Russia’s TsSKB Progress organization of Samara is building what program officials say is the country’s first civilian imaging spacecraft capable of transmitting high-resolution digital pictures to ground stations as it passes overhead.
Images collected by the Resurs-DK1 spacecraft will be used by civilian government agencies for purposes such as mapping, and resource and disaster management. In addition, plans call for selling Resurs-DK1 imagery — which will have resolutions sharp enough to distinguish ground objects as small as 1 meter across — on a commercial basis.
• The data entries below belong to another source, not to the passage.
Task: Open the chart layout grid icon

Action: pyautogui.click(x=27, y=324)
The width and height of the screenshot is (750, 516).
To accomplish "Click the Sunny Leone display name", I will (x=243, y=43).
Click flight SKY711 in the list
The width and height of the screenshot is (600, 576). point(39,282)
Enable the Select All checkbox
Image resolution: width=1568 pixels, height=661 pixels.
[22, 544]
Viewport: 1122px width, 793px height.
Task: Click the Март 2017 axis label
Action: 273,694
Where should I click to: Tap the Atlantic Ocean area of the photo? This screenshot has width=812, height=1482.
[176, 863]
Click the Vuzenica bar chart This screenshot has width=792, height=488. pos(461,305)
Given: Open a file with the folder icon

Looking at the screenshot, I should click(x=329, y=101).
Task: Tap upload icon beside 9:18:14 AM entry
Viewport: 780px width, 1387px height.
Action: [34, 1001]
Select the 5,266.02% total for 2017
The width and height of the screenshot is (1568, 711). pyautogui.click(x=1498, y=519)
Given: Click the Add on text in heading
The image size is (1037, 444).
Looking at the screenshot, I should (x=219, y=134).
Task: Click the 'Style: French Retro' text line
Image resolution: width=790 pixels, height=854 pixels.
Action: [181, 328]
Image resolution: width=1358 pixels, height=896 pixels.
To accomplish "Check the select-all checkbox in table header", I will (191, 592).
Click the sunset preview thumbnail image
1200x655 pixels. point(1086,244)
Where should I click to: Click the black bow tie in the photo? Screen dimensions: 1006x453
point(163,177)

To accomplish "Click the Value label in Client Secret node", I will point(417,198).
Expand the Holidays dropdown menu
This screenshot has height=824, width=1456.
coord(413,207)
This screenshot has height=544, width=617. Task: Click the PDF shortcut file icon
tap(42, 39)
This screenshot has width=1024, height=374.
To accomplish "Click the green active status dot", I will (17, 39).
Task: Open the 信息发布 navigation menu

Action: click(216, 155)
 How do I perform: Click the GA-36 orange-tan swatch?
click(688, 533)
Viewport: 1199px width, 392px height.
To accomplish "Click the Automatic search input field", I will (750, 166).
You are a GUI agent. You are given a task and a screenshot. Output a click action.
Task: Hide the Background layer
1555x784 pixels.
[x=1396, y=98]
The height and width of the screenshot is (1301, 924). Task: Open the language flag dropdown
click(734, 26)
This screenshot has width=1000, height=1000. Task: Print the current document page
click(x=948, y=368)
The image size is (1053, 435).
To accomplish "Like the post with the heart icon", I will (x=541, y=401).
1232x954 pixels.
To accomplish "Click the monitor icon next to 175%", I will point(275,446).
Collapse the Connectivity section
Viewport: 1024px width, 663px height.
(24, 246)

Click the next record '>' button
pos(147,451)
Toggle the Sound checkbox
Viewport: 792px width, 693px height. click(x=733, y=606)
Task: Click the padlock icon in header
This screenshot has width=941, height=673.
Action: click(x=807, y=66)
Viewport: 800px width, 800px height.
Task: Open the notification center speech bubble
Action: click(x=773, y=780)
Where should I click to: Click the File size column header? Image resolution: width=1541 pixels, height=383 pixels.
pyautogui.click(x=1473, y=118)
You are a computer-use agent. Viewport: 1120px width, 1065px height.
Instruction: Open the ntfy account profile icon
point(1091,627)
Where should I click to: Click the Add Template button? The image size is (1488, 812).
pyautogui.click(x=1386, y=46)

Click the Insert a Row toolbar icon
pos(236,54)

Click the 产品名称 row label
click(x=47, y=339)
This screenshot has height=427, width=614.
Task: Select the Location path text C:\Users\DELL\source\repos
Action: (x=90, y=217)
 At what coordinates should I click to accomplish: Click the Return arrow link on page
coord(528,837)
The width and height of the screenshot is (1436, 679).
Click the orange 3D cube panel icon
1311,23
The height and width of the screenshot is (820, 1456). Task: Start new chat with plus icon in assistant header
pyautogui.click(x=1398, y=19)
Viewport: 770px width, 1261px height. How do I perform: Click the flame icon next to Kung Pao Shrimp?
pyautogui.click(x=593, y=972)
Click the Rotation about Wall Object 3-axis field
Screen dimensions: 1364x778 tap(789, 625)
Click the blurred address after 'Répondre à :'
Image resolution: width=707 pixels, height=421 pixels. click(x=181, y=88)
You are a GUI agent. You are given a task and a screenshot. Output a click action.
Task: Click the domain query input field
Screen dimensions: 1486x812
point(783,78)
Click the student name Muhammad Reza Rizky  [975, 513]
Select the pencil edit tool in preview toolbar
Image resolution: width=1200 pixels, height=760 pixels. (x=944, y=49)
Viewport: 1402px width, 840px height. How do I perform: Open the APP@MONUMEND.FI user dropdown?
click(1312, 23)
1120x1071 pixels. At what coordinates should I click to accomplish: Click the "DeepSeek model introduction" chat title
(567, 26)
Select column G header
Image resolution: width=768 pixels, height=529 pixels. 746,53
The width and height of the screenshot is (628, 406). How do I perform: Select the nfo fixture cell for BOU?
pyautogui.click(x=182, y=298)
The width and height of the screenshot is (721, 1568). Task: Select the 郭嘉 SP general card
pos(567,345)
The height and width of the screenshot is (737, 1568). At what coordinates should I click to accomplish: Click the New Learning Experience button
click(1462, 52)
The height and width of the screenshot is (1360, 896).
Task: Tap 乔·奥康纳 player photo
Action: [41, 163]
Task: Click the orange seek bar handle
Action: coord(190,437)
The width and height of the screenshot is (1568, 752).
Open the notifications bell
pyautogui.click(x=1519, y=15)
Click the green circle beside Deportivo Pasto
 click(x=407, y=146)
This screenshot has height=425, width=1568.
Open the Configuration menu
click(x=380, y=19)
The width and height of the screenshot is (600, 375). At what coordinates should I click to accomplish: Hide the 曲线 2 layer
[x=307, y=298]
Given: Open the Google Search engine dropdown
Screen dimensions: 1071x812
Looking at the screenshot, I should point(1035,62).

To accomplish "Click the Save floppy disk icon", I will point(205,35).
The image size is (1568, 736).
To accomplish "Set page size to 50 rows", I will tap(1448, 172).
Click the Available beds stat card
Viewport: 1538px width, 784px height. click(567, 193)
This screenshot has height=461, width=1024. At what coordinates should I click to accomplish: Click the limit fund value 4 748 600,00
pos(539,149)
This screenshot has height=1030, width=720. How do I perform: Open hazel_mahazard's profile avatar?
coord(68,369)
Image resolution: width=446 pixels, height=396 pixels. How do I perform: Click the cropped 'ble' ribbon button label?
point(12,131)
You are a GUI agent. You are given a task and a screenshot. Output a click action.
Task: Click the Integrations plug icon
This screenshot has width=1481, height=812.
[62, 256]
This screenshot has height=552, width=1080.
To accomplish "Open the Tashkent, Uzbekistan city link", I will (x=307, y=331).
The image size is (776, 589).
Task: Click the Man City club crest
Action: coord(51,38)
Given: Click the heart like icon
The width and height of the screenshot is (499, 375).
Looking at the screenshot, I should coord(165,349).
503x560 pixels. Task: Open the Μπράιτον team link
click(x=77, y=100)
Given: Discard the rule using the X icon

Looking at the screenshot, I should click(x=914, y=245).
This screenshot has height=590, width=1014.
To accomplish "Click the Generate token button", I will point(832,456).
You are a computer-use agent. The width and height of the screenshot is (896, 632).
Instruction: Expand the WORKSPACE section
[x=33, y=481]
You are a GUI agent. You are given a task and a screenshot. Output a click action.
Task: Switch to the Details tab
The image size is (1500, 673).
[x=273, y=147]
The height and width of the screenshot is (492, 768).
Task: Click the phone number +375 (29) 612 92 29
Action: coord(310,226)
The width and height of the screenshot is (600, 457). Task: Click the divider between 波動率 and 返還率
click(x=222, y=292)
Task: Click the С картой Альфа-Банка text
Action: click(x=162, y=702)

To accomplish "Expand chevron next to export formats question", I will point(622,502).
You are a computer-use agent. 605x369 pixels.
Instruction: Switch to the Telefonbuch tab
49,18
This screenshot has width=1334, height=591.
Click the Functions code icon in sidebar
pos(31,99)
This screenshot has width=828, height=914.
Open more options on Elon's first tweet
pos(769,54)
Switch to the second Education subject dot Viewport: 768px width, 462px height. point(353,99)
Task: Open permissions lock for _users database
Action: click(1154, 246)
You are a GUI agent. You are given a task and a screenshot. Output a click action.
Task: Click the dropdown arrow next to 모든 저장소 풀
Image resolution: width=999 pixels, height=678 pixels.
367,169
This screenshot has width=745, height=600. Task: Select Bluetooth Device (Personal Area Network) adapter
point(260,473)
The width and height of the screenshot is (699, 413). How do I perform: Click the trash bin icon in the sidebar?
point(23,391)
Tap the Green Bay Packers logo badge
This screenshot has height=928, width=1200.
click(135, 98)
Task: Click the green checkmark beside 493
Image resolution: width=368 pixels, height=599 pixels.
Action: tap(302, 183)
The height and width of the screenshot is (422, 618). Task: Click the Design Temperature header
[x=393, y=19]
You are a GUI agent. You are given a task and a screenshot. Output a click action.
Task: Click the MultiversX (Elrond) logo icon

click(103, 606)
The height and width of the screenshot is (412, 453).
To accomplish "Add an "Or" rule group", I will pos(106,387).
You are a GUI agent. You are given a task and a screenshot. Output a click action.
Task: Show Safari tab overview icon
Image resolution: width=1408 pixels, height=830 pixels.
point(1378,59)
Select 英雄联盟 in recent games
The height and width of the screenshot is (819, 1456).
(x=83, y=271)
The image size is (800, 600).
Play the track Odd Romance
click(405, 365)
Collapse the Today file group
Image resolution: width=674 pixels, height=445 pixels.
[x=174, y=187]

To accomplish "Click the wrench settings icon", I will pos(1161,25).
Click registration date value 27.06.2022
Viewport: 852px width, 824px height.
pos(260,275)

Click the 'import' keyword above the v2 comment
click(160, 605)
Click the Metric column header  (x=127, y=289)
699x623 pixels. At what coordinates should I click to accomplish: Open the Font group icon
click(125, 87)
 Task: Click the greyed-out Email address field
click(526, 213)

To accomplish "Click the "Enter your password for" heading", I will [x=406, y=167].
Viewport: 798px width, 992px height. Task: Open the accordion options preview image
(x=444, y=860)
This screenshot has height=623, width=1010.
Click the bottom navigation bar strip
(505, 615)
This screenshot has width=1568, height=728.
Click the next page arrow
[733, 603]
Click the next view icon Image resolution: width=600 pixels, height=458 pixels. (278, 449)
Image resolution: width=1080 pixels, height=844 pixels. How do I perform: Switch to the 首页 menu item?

Russia has been launching military remote sensing satellites with digital transmission capabilities for years, but Resurs-DK1 is the first such satellite officially dedicated to civil use. Previous civilian imaging craft literally dropped their film back to Earth in canisters. Typically these satellites lasted only about a month or two in orbit.
The Resurs-DK series craft, by contrast, are designed to last at least three years in orbit, according to Alexander Chechin, first deputy general designer of the TsSKB design bureau of Samara, Russia.
“It is a very promising project both financially and technologically,” Chechin said.
The Russian Aviation and Space Agency (Rosaviakosmos) is financing the Resurs-DK1’s construction, according to Leonid Makredenko, head of the agency’s remote sensing branch. Senior Rosaviakosmos officials assigned priority status to the project during a Jan. 24 meeting in Moscow, he said.